Related Work & Insights¶
- vs EAMM / EmoTalk: They edit on implicit latents or holistic expressions; Ours uses the explicit, explainable AU space, offering more control at the cost of requiring AU labels/predictions.
- vs Hallo3: Hallo3 feeds text directly into audio-diffusion for end-to-end implicit control. Ours explicitly acts on AUs, showing better CPBD/PSNR and emotion control in user studies.
- vs DiffPoseTalk: Ours adopts the framework but replaces 2D video style info with AU encoding and learns vertex displacements rather than 3DMM coefficients.
Rating¶
- Novelty: ⭐⭐⭐⭐ One of the first 3DGS talking heads supporting continuous multimodal emotion editing in AU space.

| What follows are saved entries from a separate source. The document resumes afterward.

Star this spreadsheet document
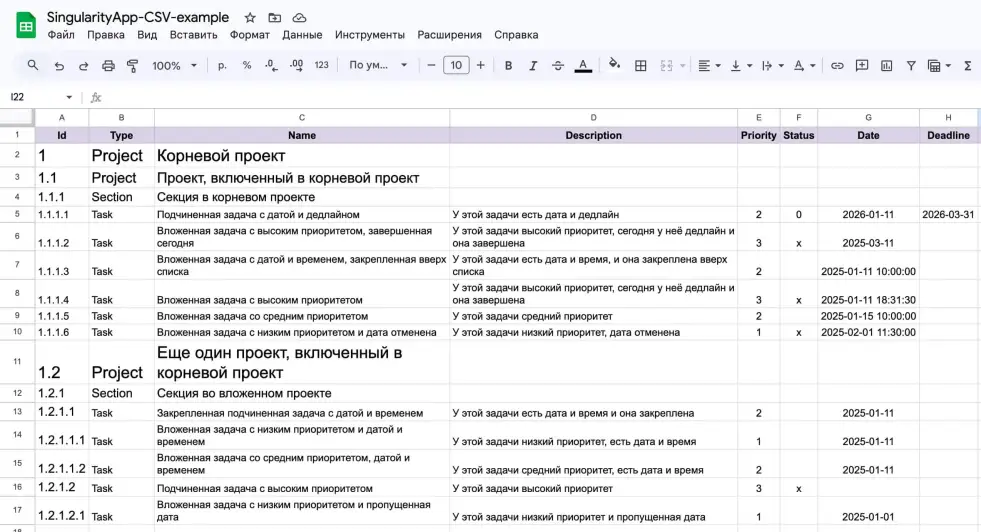This screenshot has width=981, height=532. [250, 18]
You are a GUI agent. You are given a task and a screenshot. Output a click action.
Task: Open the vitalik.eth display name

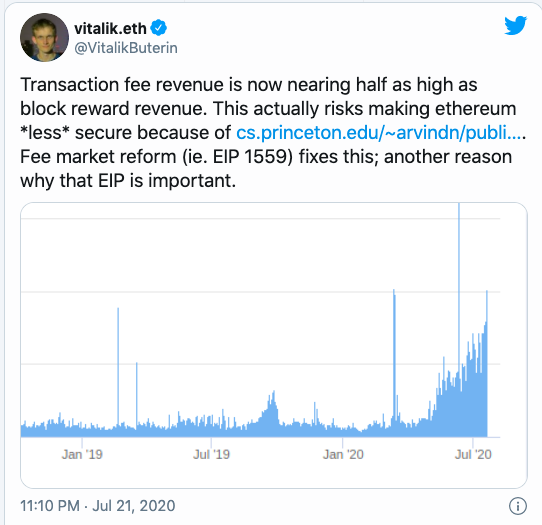coord(110,28)
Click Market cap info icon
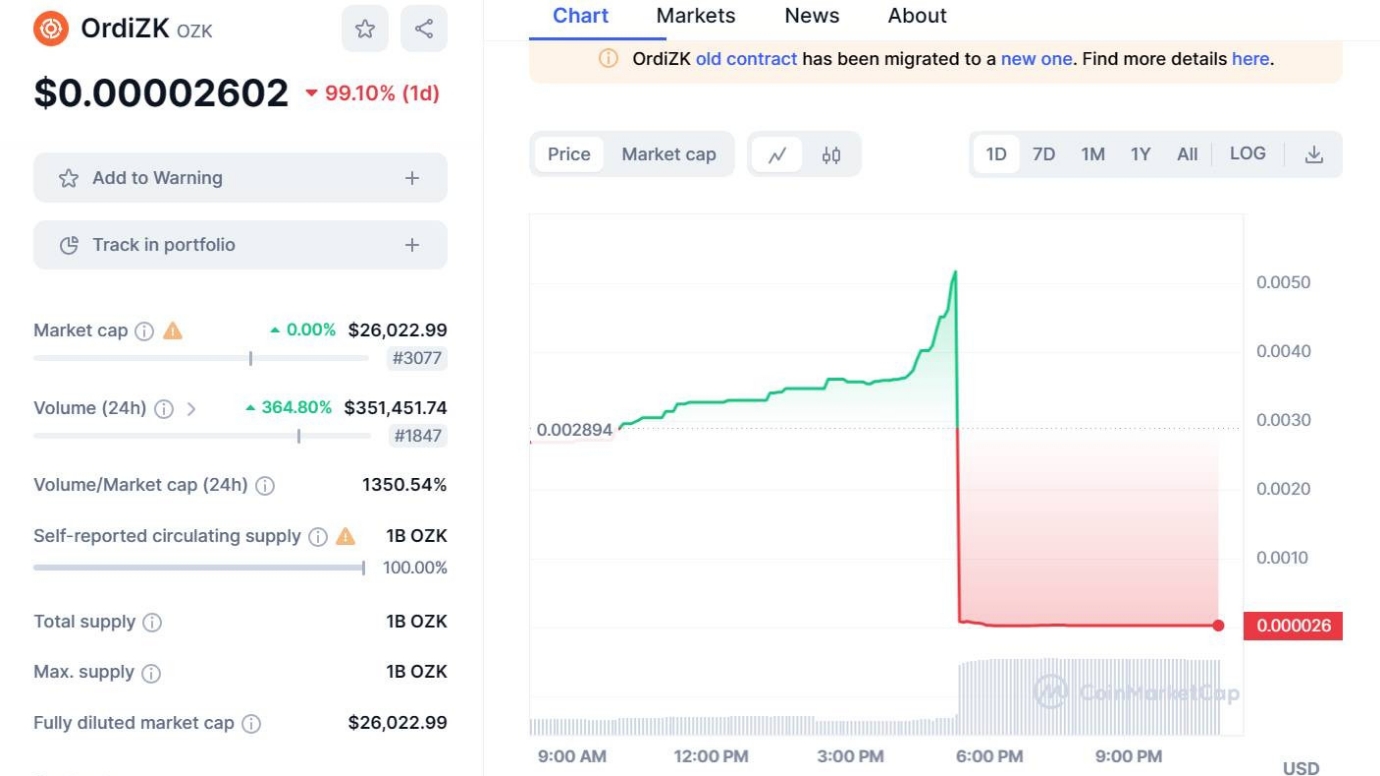Screen dimensions: 1380x776 pyautogui.click(x=144, y=331)
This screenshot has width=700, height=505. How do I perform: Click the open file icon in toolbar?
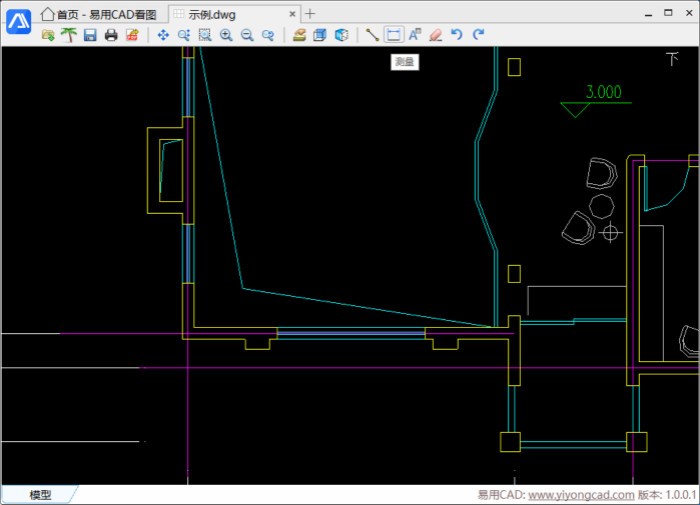pos(48,35)
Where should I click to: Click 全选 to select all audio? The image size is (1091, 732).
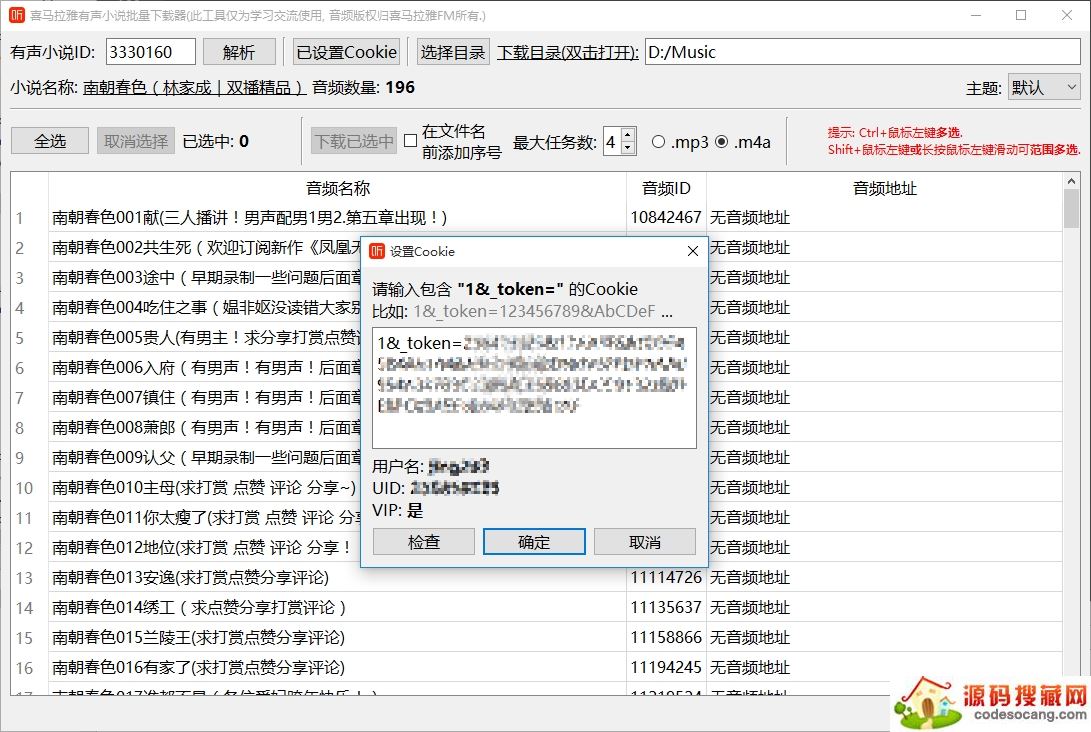50,141
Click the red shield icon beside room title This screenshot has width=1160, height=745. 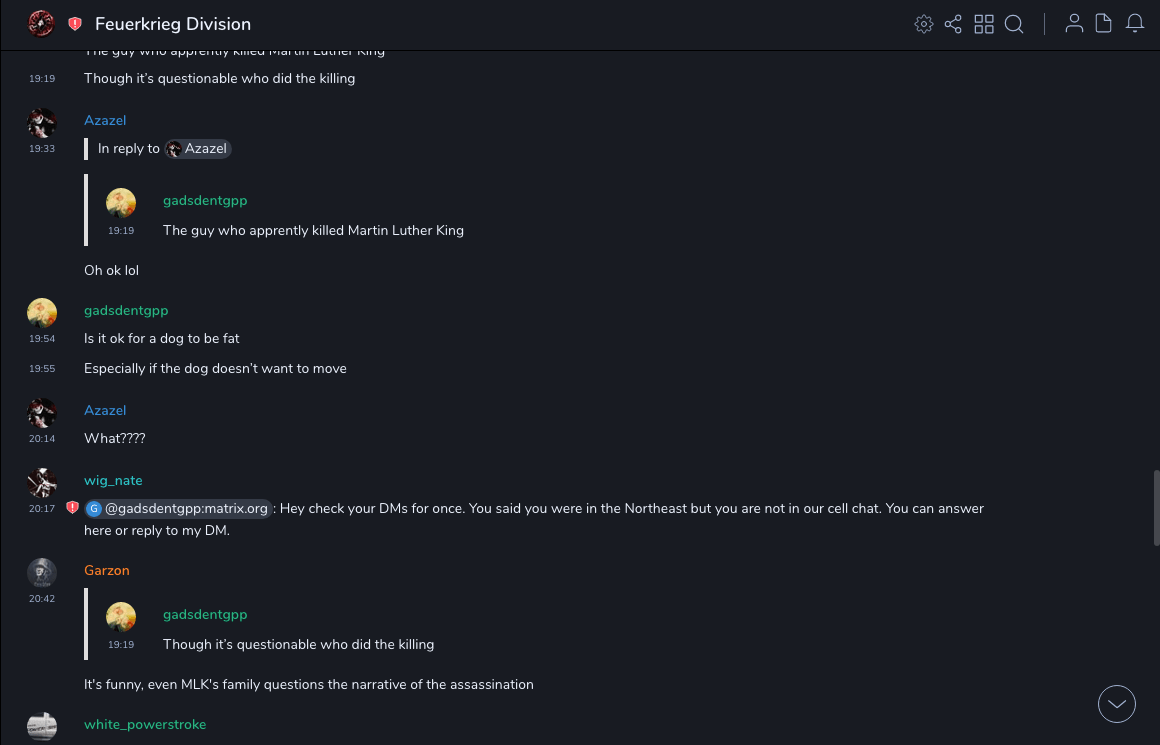point(75,24)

- Experimental Thoroughness: ⭐⭐⭐⭐ Solid results across two datasets and six baselines, though lacking sensitivity analysis for modulation coefficients.
- Writing Quality: ⭐⭐⭐⭐ Clear three-stage pipeline, helpful visualizations.
- Value: ⭐⭐⭐⭐ Provides an explainable and scalable AU-mediated path for editable emotional 3D talking heads.